* _Quoted passage_

Content starts

Chéreau's Queen Margot Returns

The French film/opera/theater director Patrice Chéreau, who died this past October at age 68, once told an interviewer he saw human relations as being like rugby or football, in which “everybody is intertwined and trying to kick everyone else.” Chéreau perceived love strategically, in terms of forged and broken alliances. His film The Wounded Man (1983), for instance, shows a young man fleeing his sheltered family life for a stop-and-start affair with a roughhousing older male vagrant. Those Who Love Me Can Take the Train (1998) offers emotional battles among former friends and lovers of a recently deceased man; their arguing bodies sway inside a train's passenger cars, risking physical collisions as violent as their words.

Tenderness fills Chéreau's films both as safe haven and as weaponry. It can be found throughout Queen Margot (1994), Chéreau's lone period epic, which is consistent in feeling with his works set in the present. Queen Margot's tale of romance in a bloody era (whose script Chéreau and co-writer Danièle Thompson loosely adapted from Alexandre Dumas' 1845 novel) was originally released in the United States in a version about 20 minutes shorter than Chéreau's original. Chéreau oversaw this restoration before his death.

Queen Margot opens in 1572, a decade into religious wars between the reigning Roman Catholics and the Huguenots (French Protestants). To make peace, King Charles IX (played by Jean-Hugues Anglade) has arranged a marriage between his sister Marguerite, or Margot (Isabel Adjani), and the Huguenot King Henry of Navarre (Daniel Auteuil). However, the siblings' widowed and spidery mother, Queen Catherine de Medici (Virna Lisi), has made other plans: Less than a week after the wedding, she orchestrates a massacre of the Huguenots on St. Bartholomew's Day. The death of thousands of Henry's people suddenly thrusts him into planning how to survive—and bluntly forces Margot to choose between her birth family and her spouse.

Content ends

* _Task to complete_
Copy the article on Chéreau's Queen Margot word for word, in full.

* _Extracted entries_
Content starts

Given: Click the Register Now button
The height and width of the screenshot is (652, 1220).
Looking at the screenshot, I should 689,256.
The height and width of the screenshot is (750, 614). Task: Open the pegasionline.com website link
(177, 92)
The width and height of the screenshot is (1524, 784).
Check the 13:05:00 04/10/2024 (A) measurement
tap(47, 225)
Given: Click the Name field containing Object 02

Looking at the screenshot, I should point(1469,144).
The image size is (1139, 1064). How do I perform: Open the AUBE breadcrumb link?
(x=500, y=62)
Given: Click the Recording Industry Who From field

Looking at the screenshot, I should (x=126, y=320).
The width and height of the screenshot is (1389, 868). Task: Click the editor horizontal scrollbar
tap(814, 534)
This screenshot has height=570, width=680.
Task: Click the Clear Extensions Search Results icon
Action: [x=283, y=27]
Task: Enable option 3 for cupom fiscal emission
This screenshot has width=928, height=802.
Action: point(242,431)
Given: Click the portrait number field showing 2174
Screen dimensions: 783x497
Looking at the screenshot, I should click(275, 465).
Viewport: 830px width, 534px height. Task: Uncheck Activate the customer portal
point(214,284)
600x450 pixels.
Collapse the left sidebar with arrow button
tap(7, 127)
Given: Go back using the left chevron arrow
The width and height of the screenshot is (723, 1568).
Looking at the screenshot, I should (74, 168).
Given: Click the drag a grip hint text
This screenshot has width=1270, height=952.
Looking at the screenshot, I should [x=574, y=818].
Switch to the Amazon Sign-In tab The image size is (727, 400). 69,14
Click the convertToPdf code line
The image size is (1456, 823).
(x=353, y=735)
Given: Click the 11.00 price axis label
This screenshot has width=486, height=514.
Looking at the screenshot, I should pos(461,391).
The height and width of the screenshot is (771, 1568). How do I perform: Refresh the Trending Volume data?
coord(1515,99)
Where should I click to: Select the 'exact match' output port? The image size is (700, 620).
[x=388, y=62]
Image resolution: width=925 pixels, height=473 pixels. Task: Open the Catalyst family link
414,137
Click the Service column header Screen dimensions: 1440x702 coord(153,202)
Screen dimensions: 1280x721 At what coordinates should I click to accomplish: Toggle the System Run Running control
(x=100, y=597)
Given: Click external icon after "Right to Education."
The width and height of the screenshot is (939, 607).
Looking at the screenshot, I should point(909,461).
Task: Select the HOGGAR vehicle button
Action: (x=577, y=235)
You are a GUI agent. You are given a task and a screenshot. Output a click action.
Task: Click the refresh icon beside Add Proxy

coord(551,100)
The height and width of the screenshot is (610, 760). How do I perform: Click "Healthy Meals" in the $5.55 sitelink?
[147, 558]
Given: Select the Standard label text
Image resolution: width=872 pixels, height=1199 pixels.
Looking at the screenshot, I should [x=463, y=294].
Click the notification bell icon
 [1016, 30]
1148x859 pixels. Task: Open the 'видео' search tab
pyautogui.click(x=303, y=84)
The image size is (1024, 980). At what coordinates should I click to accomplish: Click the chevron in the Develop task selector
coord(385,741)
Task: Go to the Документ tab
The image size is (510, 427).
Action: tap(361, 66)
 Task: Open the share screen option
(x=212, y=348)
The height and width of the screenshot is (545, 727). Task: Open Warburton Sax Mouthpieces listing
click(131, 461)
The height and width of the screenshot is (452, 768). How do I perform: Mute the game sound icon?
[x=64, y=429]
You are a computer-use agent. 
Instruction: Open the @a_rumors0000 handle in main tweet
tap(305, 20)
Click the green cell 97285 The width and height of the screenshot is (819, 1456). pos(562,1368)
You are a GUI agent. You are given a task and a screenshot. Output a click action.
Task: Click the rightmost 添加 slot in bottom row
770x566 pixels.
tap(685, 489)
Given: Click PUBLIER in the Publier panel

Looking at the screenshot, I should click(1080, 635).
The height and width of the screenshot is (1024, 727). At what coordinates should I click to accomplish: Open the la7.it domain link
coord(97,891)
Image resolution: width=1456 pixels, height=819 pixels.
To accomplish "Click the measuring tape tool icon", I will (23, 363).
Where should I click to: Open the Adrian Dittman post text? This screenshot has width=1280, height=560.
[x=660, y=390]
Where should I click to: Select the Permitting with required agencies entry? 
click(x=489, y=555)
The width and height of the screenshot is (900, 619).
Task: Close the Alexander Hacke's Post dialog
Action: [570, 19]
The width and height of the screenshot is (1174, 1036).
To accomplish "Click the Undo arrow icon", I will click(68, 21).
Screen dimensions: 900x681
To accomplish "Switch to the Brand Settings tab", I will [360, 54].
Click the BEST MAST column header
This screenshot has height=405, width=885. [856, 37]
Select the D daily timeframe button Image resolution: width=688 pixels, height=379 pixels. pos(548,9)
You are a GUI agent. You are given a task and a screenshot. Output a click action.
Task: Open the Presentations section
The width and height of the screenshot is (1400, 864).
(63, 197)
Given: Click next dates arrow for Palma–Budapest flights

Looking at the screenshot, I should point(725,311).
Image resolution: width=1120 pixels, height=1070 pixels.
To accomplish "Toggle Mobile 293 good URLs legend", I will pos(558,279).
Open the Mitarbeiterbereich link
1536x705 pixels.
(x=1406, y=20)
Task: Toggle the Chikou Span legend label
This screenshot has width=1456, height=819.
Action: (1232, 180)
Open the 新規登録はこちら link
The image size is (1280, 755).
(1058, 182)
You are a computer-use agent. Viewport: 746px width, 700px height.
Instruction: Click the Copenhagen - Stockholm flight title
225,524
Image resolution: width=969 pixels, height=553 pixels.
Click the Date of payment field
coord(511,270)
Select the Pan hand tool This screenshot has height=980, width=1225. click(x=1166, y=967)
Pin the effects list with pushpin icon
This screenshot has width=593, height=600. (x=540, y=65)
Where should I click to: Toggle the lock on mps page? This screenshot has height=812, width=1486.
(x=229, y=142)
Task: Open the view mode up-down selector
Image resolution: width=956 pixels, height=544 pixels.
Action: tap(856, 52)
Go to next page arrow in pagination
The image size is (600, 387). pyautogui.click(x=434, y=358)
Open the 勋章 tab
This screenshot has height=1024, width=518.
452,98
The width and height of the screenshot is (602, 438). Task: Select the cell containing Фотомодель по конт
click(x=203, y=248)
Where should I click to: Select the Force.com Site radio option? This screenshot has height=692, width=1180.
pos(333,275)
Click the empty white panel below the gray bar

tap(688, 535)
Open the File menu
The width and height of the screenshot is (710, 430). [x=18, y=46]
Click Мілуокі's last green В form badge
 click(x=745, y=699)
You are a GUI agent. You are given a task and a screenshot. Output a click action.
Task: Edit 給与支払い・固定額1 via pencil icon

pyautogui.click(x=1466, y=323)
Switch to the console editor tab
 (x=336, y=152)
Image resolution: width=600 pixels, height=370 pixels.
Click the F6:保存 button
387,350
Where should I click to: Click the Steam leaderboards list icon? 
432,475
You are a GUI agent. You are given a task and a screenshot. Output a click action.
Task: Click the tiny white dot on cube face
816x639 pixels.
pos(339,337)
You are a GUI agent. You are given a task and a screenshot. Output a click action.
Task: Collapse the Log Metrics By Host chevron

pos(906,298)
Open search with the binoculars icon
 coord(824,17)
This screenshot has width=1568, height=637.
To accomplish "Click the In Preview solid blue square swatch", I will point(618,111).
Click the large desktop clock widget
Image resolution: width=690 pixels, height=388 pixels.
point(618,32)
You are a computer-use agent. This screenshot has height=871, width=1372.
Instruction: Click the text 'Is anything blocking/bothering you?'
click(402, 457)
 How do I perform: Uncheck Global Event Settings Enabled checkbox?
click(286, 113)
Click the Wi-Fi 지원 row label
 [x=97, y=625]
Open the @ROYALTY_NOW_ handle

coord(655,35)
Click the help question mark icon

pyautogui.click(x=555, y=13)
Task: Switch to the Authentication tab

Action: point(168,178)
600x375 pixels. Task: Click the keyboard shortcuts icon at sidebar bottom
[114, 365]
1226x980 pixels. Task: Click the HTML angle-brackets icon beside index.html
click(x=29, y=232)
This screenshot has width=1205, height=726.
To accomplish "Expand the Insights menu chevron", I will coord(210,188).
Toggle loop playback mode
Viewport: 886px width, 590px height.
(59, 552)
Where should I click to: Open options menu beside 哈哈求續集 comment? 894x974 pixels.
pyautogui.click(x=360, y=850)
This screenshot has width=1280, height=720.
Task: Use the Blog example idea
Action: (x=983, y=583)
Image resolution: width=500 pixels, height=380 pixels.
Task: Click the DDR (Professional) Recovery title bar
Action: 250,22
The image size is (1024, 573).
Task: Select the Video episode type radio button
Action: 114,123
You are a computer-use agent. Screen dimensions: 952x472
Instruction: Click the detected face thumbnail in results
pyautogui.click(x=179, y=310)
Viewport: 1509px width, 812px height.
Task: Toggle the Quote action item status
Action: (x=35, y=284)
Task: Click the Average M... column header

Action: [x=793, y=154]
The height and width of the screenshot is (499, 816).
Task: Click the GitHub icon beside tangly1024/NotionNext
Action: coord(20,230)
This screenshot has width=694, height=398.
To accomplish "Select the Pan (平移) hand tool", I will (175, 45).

Content ends

* _Problem solution_
Chéreau's Queen Margot Returns

The French film/opera/theater director Patrice Chéreau, who died this past October at age 68, once told an interviewer he saw human relations as being like rugby or football, in which “everybody is intertwined and trying to kick everyone else.” Chéreau perceived love strategically, in terms of forged and broken alliances. His film The Wounded Man (1983), for instance, shows a young man fleeing his sheltered family life for a stop-and-start affair with a roughhousing older male vagrant. Those Who Love Me Can Take the Train (1998) offers emotional battles among former friends and lovers of a recently deceased man; their arguing bodies sway inside a train's passenger cars, risking physical collisions as violent as their words.

Tenderness fills Chéreau's films both as safe haven and as weaponry. It can be found throughout Queen Margot (1994), Chéreau's lone period epic, which is consistent in feeling with his works set in the present. Queen Margot's tale of romance in a bloody era (whose script Chéreau and co-writer Danièle Thompson loosely adapted from Alexandre Dumas' 1845 novel) was originally released in the United States in a version about 20 minutes shorter than Chéreau's original. Chéreau oversaw this restoration before his death.

Queen Margot opens in 1572, a decade into religious wars between the reigning Roman Catholics and the Huguenots (French Protestants). To make peace, King Charles IX (played by Jean-Hugues Anglade) has arranged a marriage between his sister Marguerite, or Margot (Isabel Adjani), and the Huguenot King Henry of Navarre (Daniel Auteuil). However, the siblings' widowed and spidery mother, Queen Catherine de Medici (Virna Lisi), has made other plans: Less than a week after the wedding, she orchestrates a massacre of the Huguenots on St. Bartholomew's Day. The death of thousands of Henry's people suddenly thrusts him into planning how to survive—and bluntly forces Margot to choose between her birth family and her spouse.